--- BEGIN ---

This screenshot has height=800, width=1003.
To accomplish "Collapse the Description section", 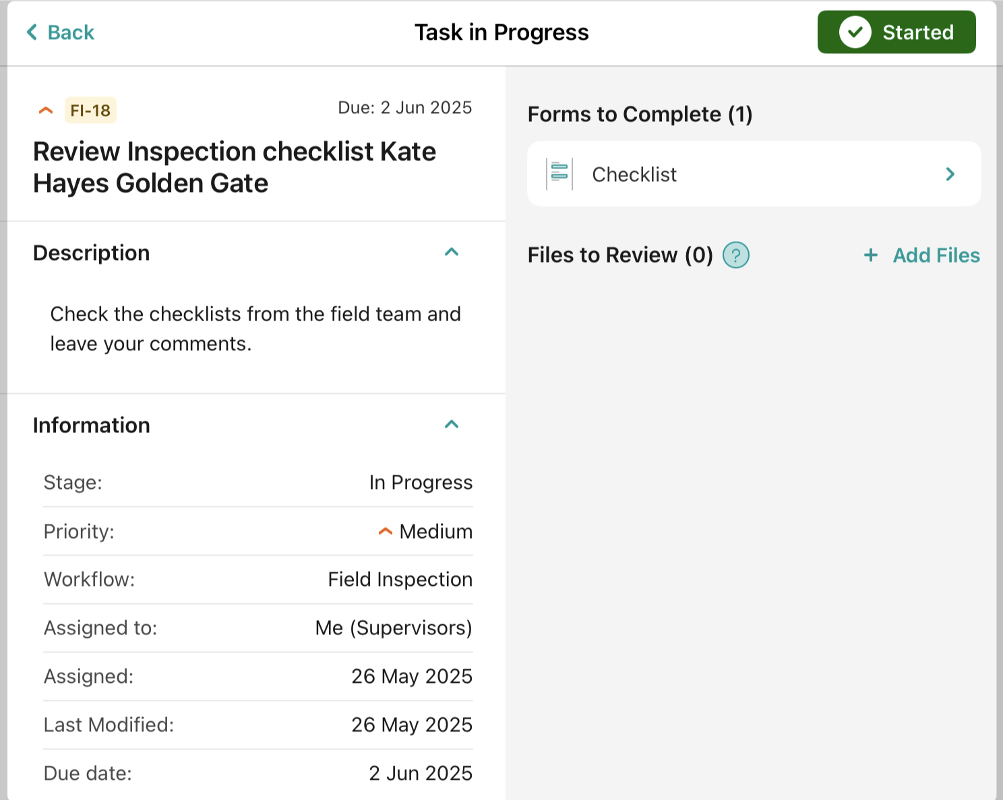I will click(452, 253).
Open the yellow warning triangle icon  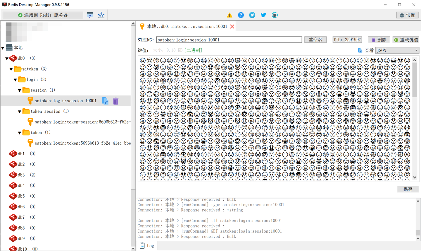[x=230, y=15]

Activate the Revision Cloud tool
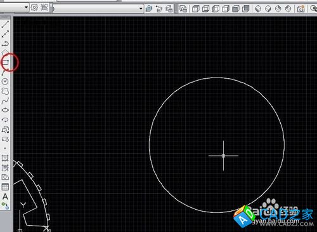point(5,91)
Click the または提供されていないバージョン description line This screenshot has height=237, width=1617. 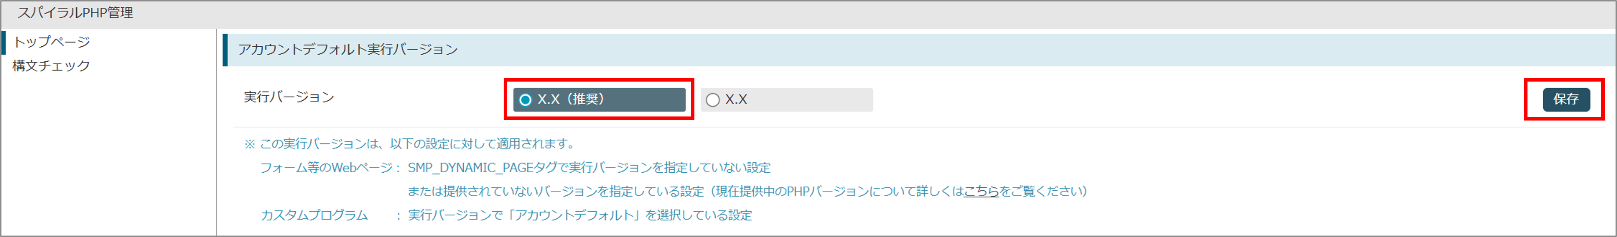tap(747, 191)
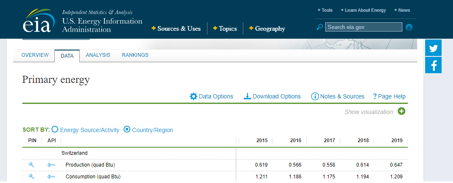This screenshot has height=183, width=453.
Task: Open Data Options
Action: coord(211,96)
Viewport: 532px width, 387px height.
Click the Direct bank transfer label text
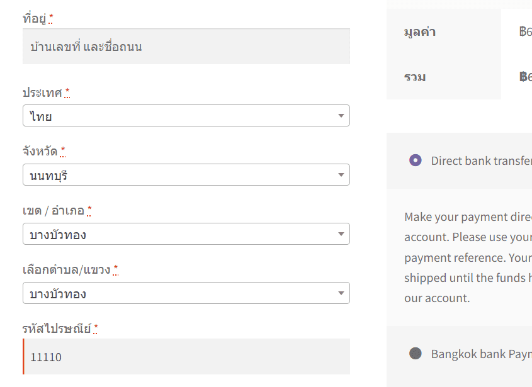(x=481, y=160)
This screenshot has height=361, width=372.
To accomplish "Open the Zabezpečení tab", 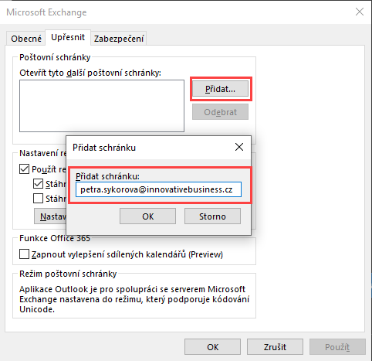I will (x=119, y=39).
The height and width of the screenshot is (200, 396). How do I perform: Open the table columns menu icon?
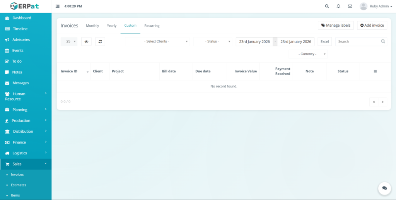pyautogui.click(x=375, y=71)
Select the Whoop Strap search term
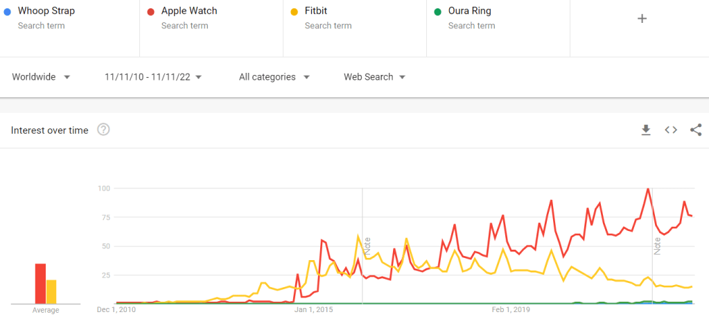The width and height of the screenshot is (709, 335). [x=46, y=12]
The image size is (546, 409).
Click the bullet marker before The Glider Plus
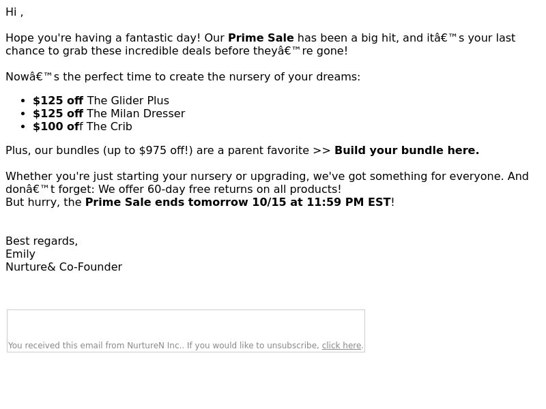point(23,101)
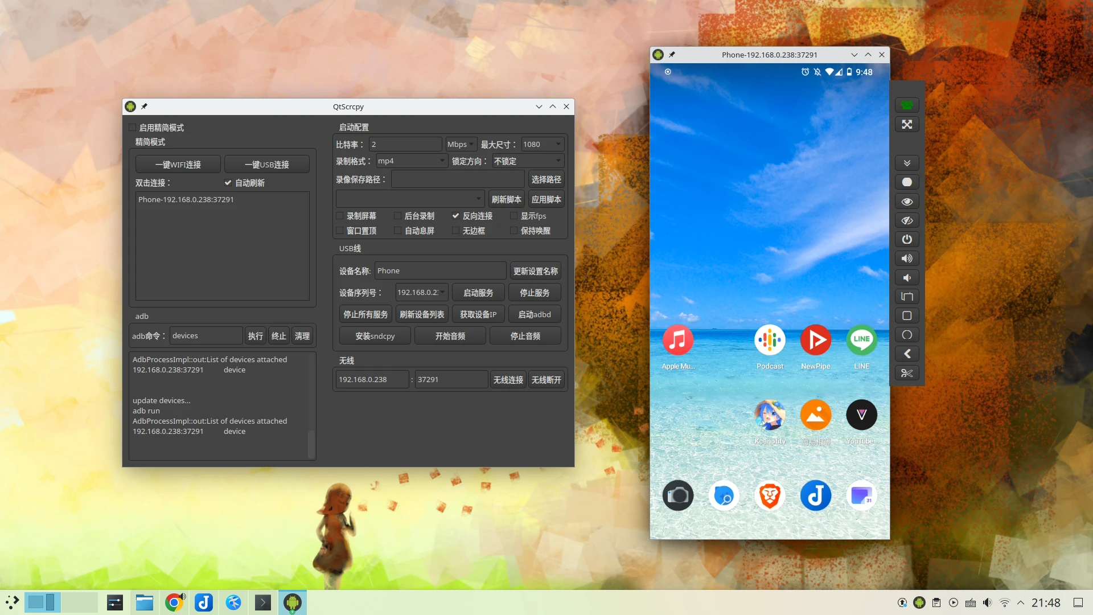Click the fullscreen icon in the phone toolbar
Image resolution: width=1093 pixels, height=615 pixels.
click(x=907, y=124)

--- END ---

— What is expected —
Reproduce the rows from the line containing "The image size is (546, 409)." through the end of the rows, swapping "bullet marker" for "list marker" and leaving everything else unchanged. Leave the pictures out of your answer.

— Exercise response —
The image size is (546, 409).
Click the list marker before The Glider Plus
point(23,101)
Click the fullscreen icon in the phone toolbar
Image resolution: width=1093 pixels, height=615 pixels.
click(x=907, y=124)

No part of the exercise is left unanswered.